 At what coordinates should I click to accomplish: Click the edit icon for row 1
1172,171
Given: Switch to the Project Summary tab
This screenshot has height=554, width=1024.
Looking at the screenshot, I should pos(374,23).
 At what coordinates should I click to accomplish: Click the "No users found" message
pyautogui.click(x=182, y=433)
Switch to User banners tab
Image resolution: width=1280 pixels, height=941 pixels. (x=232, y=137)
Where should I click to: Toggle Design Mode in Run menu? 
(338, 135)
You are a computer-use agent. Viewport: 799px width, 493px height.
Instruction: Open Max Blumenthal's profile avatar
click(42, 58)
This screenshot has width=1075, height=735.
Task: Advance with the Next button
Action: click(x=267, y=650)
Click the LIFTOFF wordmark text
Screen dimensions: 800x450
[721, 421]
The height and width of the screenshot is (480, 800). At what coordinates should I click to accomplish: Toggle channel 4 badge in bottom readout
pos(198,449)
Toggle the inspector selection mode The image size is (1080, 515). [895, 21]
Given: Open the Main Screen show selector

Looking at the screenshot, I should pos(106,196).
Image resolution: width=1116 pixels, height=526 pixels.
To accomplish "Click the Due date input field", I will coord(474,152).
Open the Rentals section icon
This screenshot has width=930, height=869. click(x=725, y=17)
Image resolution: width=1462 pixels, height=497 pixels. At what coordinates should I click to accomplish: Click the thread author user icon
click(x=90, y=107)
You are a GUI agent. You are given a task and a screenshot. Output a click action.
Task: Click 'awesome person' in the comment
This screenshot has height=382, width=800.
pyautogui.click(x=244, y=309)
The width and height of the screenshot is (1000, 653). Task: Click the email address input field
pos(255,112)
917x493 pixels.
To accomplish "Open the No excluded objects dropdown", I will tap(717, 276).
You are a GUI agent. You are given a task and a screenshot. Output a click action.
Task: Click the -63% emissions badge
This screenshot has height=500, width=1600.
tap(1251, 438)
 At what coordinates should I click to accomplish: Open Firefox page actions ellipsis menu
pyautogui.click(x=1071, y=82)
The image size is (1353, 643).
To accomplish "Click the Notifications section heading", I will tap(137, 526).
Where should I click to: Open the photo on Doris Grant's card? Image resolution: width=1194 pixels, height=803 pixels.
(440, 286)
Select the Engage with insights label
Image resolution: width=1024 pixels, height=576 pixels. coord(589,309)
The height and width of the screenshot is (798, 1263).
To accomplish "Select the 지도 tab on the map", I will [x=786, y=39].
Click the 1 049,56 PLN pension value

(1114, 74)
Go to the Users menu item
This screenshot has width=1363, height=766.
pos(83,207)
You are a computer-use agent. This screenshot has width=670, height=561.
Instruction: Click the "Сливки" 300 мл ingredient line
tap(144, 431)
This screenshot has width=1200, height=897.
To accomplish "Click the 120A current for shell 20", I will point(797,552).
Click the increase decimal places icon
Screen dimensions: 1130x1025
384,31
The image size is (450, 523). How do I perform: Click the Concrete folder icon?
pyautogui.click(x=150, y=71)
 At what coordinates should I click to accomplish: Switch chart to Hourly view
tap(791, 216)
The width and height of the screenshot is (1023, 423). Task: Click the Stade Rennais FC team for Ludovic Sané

------------------------------------

- _EXERCISE PROMPT_
Send back every record, precisely as written.

- _ANSWER TO THIS PROBLEM_
 At what coordinates should I click to accomplish: Click the edit icon for row 1
1172,171
Given: Switch to the Project Summary tab
This screenshot has height=554, width=1024.
Looking at the screenshot, I should pos(374,23).
 At what coordinates should I click to accomplish: Click the "No users found" message
pyautogui.click(x=182, y=433)
Switch to User banners tab
Image resolution: width=1280 pixels, height=941 pixels. (x=232, y=137)
Where should I click to: Toggle Design Mode in Run menu? 
(338, 135)
You are a computer-use agent. Viewport: 799px width, 493px height.
Instruction: Open Max Blumenthal's profile avatar
click(42, 58)
This screenshot has width=1075, height=735.
Task: Advance with the Next button
Action: click(x=267, y=650)
Click the LIFTOFF wordmark text
Screen dimensions: 800x450
[721, 421]
The height and width of the screenshot is (480, 800). At what coordinates should I click to accomplish: Toggle channel 4 badge in bottom readout
pos(198,449)
Toggle the inspector selection mode The image size is (1080, 515). [895, 21]
Given: Open the Main Screen show selector

Looking at the screenshot, I should pos(106,196).
Image resolution: width=1116 pixels, height=526 pixels.
To accomplish "Click the Due date input field", I will coord(474,152).
Open the Rentals section icon
This screenshot has width=930, height=869. click(x=725, y=17)
Image resolution: width=1462 pixels, height=497 pixels. At what coordinates should I click to accomplish: Click the thread author user icon
click(x=90, y=107)
You are a GUI agent. You are given a task and a screenshot. Output a click action.
Task: Click 'awesome person' in the comment
This screenshot has height=382, width=800.
pyautogui.click(x=244, y=309)
The width and height of the screenshot is (1000, 653). Task: Click the email address input field
pos(255,112)
917x493 pixels.
To accomplish "Open the No excluded objects dropdown", I will tap(717, 276).
You are a GUI agent. You are given a task and a screenshot. Output a click action.
Task: Click the -63% emissions badge
This screenshot has height=500, width=1600.
tap(1251, 438)
 At what coordinates should I click to accomplish: Open Firefox page actions ellipsis menu
pyautogui.click(x=1071, y=82)
The image size is (1353, 643).
To accomplish "Click the Notifications section heading", I will tap(137, 526).
Where should I click to: Open the photo on Doris Grant's card? Image resolution: width=1194 pixels, height=803 pixels.
(440, 286)
Select the Engage with insights label
Image resolution: width=1024 pixels, height=576 pixels. coord(589,309)
The height and width of the screenshot is (798, 1263).
To accomplish "Select the 지도 tab on the map", I will [x=786, y=39].
Click the 1 049,56 PLN pension value

(1114, 74)
Go to the Users menu item
This screenshot has width=1363, height=766.
pos(83,207)
You are a computer-use agent. This screenshot has width=670, height=561.
Instruction: Click the "Сливки" 300 мл ingredient line
tap(144, 431)
This screenshot has width=1200, height=897.
To accomplish "Click the 120A current for shell 20", I will point(797,552).
Click the increase decimal places icon
Screen dimensions: 1130x1025
384,31
The image size is (450, 523). How do I perform: Click the Concrete folder icon?
pyautogui.click(x=150, y=71)
 At what coordinates should I click to accomplish: Switch chart to Hourly view
tap(791, 216)
The width and height of the screenshot is (1023, 423). Task: Click the Stade Rennais FC team for Ludovic Sané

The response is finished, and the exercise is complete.